All 3 corners are yellow up - http://youtu.be/3v_FBBlPCCQ
From 3 corners only one is yellow up - http://youtu.be/3v_FBBlPCCQ?t=4m41s
All 3 corners aren't yellow up:
We have corners coinciding with the central color - http://youtu.be/3v_FBBlPCCQ?t=13m45s
We haven't corners coinciding with the central color - http://youtu.be/3v_FBBlPCCQ?t=18m35s


The сase 1 is self-sufficient.

*To understand the principle please watch my videos with subtitles in English (there I show all situations):*

Case 1 - Corners not on their places - http://www.youtube.com/watch?v=3v_FBBlPCCQ
Case 2 - Corners on their places - http://www.youtube.com/watch?v=HPZCvxKrWbM
Corners on their places (variant 2) - http://www.youtube.com/watch?v=jB7fFm7Tk3A
Corners on their places (variant 3) - http://www.youtube.com/watch?v=ckRfTKzm-iM

The same principle can be used for Megaminx.

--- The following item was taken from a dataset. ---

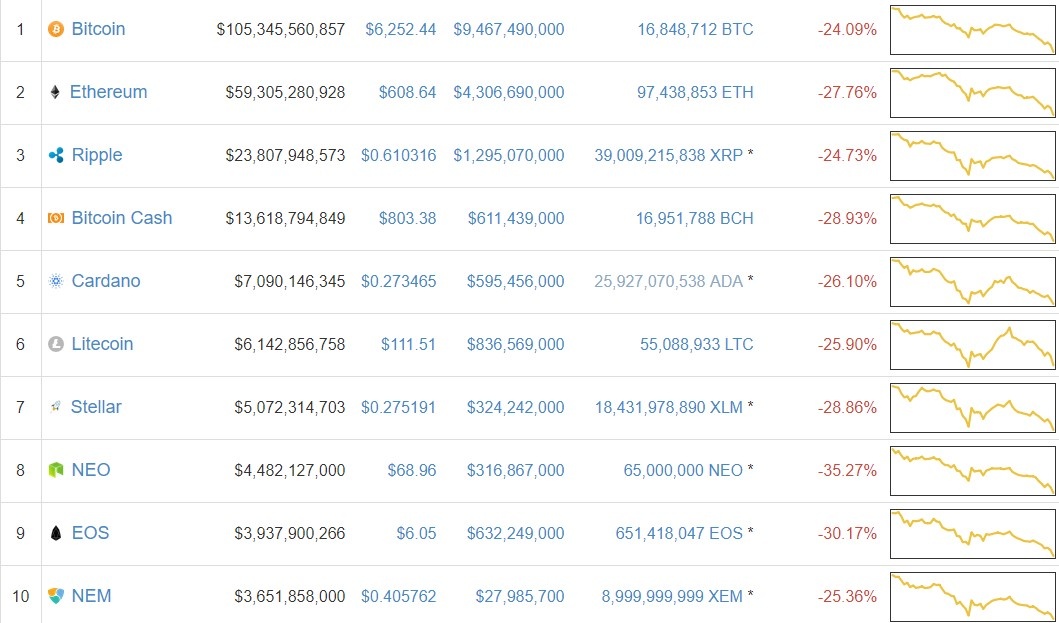Screen dimensions: 1059x623
Task: Click the black EOS logo icon
Action: [x=56, y=533]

*A variant of permute corners/edges -* http://www.youtube.com/watch?v=wHmQhlhXs3w
Corners - (L R D2) (R' U' R) D2 (R' U L')
Edges - (L R E2) (R' U' R) E2 (R' U L')

*How to Permute and Flip 3 edges with using direct and back moves.*
*PDF-version of manual - * http://vk.com/doc185254069_240546847





*How it works at big cubes - * http://vk.com/doc185254069_240716614
Video-demonstration - http://youtu.be/mR9k00BruAU

*How to Permute and Flip 3 edges using the "three" move*
*PDF-версия документа - * http://vk.com/doc185254069_251593577


----------



## Renslay (Oct 16, 2013)

I think this is pretty common for solving (permutating) the last layer corners on a megaminx... I use it for years.


----------



## cowabunga (Oct 16, 2013)

Any cuber can come up with a variant for solving the last layer. This doesn't make you look smart if that is your goal? 
NO ONE needs a beginner tutorial that is made unnecessarily long and confusing.
I'm sorry for being harsh


----------



## sm (Oct 16, 2013)

I think many as well as I got such method. I don't argue.
Maybe it will be interesting to those who else it doesn't know.
In the same way it is possible to build an other chains.



cowabunga said:


> I'm sorry for being harsh


All right!
I too succumbed to aggression in previous topic I was a blind fan of Morozov method and I am sorry about it.


----------



## SenileGenXer (Nov 4, 2013)

Better beginner corner in place alg(s)

Clockwise corner twist = (R' D' R D) 2
Counter-clockwise twist = (D' R' D R) 2

Use the U face to move twisted corners into the same position and repeat as needed. Works well enogh on a megaminx - very backwards and slow on a 3x3.
On a megaminx D=Dfr


----------



## sm (Nov 5, 2013)

*A variant of permute corners/edges -* http://www.youtube.com/watch?v=wHmQhlhXs3w
Corners - (L R D2) (R' U' R) D2 (R' U L')
Edges - (L R E2) (R' U' R) E2 (R' U L')



SenileGenXer said:


> Better beginner corner in place alg(s)
> 
> Clockwise corner twist = (R' D' R D) 2
> Counter-clockwise twist = (D' R' D R) 2
> ...


Tastes differ. 
I know this method - http://www.youtube.com/watch?v=U2jWxX1WbYY
only I use next moves - (F' R F R') and (R F' R' F)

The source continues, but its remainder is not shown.